What can I do?: You probably can't "fix" this disparity, but there are exercises you can do to reduce the pegging and short leg shocks by dealing with the elevation of your pelvis. Brooks recommends trying two exercises, which can be done with your lower legs elevated on a couch or box. Try them daily.
The first is a neutral pillow squeeze with neutral back. To do it, lie on your back with the knees at a 90-degree angle on a block or chair. Keep your hips square on the floor. Place a pillow between your knees and, using the inner thighs, squeeze and release the pillow. Use both knees evenly. Perform three sets of 20 repetitions.
Next, try knee presses in the same position. Lie on your back with knees bent to 90 degrees on a block or chair. Your knees should be together and feet a little wider than hip-width apart. Tie a belt around your thighs. Press the knees out to the sides and relax, trying to spread the knees apart. Perform three sets of 20 repetitions.
Posture Issue: Trendelenburg of the Hip (or Hip Drop)
What it is: When running and landing on one leg, "the unweighted hip drops significantly lower than the stance hip," says Weglicki. So, when you're landing on the right leg, your left hip winds up dropping below the line of the right hip, as seen in this slow-motion video. Weglicki says this can be caused by weakness in the glutes, compensation by the hip adductors to provide stability "and poor overall lumbopelvic dissociation," he says. For runners, this can result in pain from iliotibial band syndrome, as well as low-back pain.
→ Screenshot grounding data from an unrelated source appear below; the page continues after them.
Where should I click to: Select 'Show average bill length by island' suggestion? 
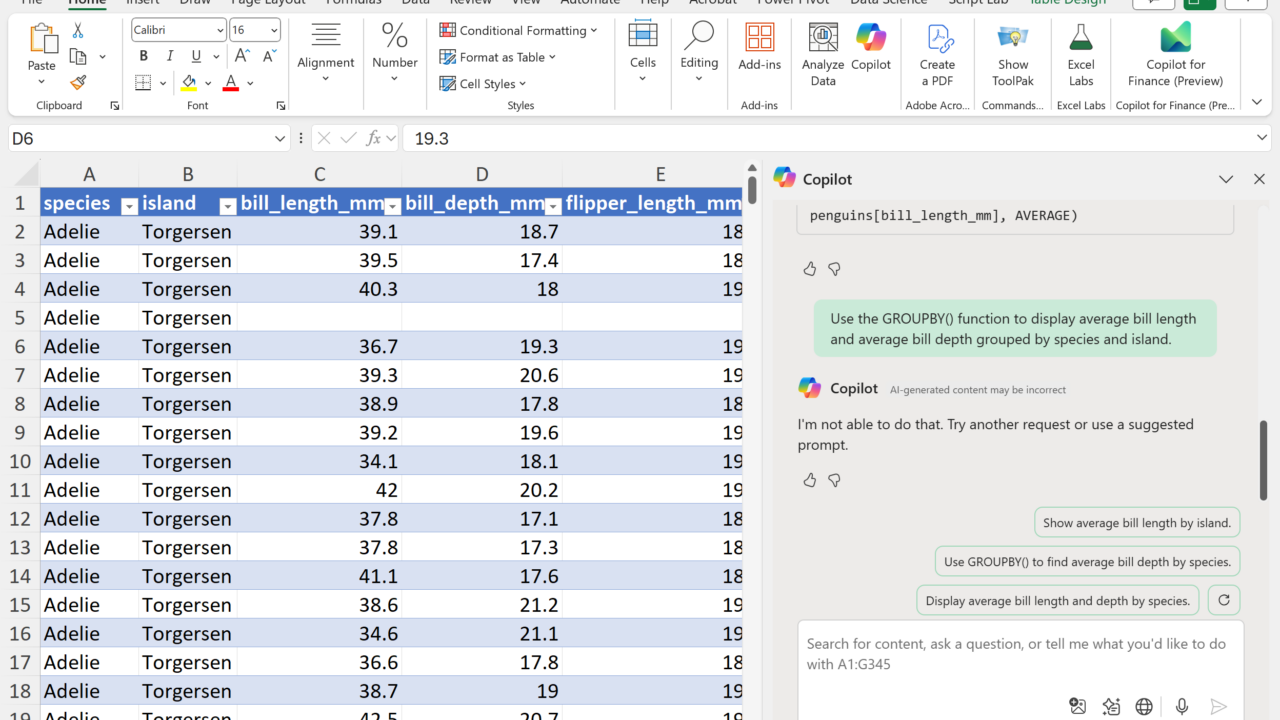click(x=1137, y=522)
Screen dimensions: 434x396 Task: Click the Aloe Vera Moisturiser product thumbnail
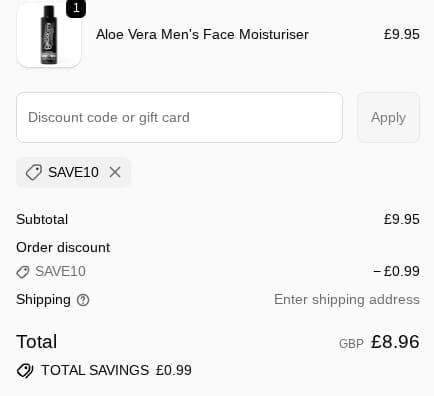click(49, 35)
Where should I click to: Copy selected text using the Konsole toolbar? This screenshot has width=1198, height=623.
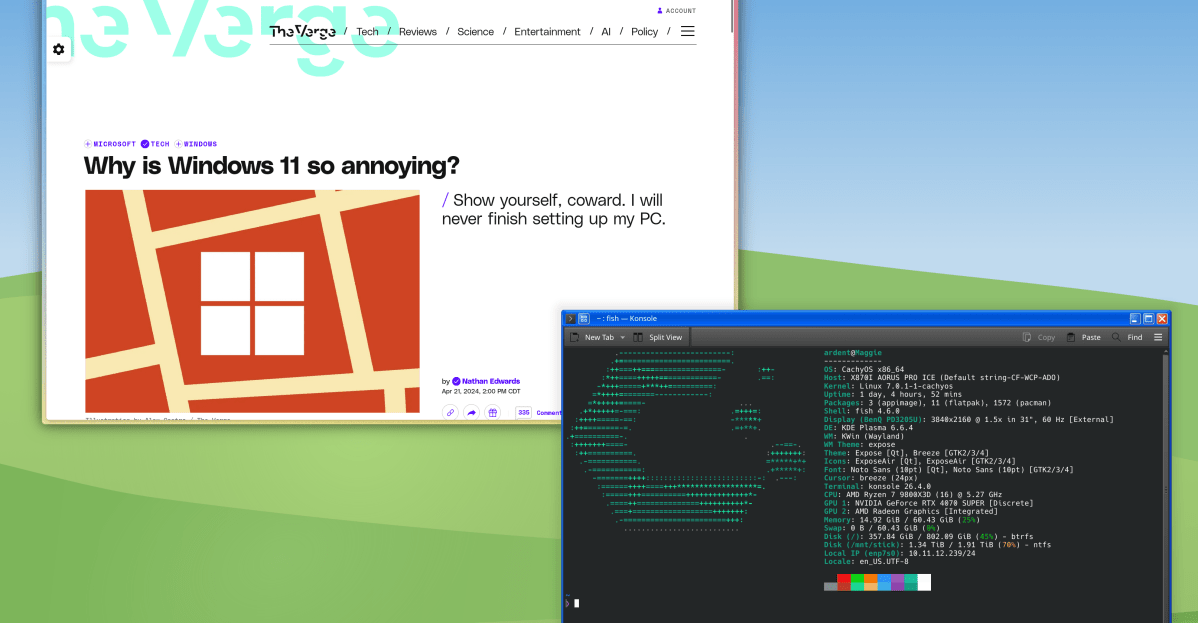click(x=1038, y=337)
Do I have it?: Unless you're significantly weak, it's difficult to tell when you're just standing, Weglicki says. "Often you have to film the individual walking or running to get a better idea of what is happening," he says. Grab your phone and ask a friend to film you running away, preferably in slow motion. If your hip acts as seen in the video above, you may have weak glutes.
What can I do?: Strengthen that booty! Try a glute bridge with a strap to start. Wrap a mini exercise band or a belt around your legs just above the knees. Lie face-up on a mat with your knees bent and feet flat on the floor. Place your arms at your sides, palms up. Keeping your feet flat on the floor, squeeze your glutes to raise your hips off the floor until your body forms a straight line from your knees to your shoulders. As you're lifting, the band above your knees will try to pull your knees together; fight to keep them apart so that your thighs stay parallel. This will engage your hip musculature. Pause for a second at the top of the exercise, and then slowly return to the start position. Note: As you're raising up, don't let your heels come off the floor. Repeat for three sets of five to eight reps.
Even more important than strengthening the buttocks, though, is "encouraging the coordination of musculature in the area," Weglicki says, so that your butt works with your hips and adductors correctly. To encourage this, Weglicki suggests an exercise where you "kneel on one knee like you're trying to kneel on a tightrope. Do your best to hold the position upright without loss of balance, with a goal of maintaining the position one to two minutes without loss of balance."
This can also act as a sort of test for hip drop: "Compare each side to see which is worse, and note if the weaker side correlates with the side that is having more pain."
If you've been bitten by the running bug, there's nothing worse than letting bad form put you on the sidelines. Work to incorporate these moves into your strength-training routine to ensure that you continue hitting that finish line for years to come.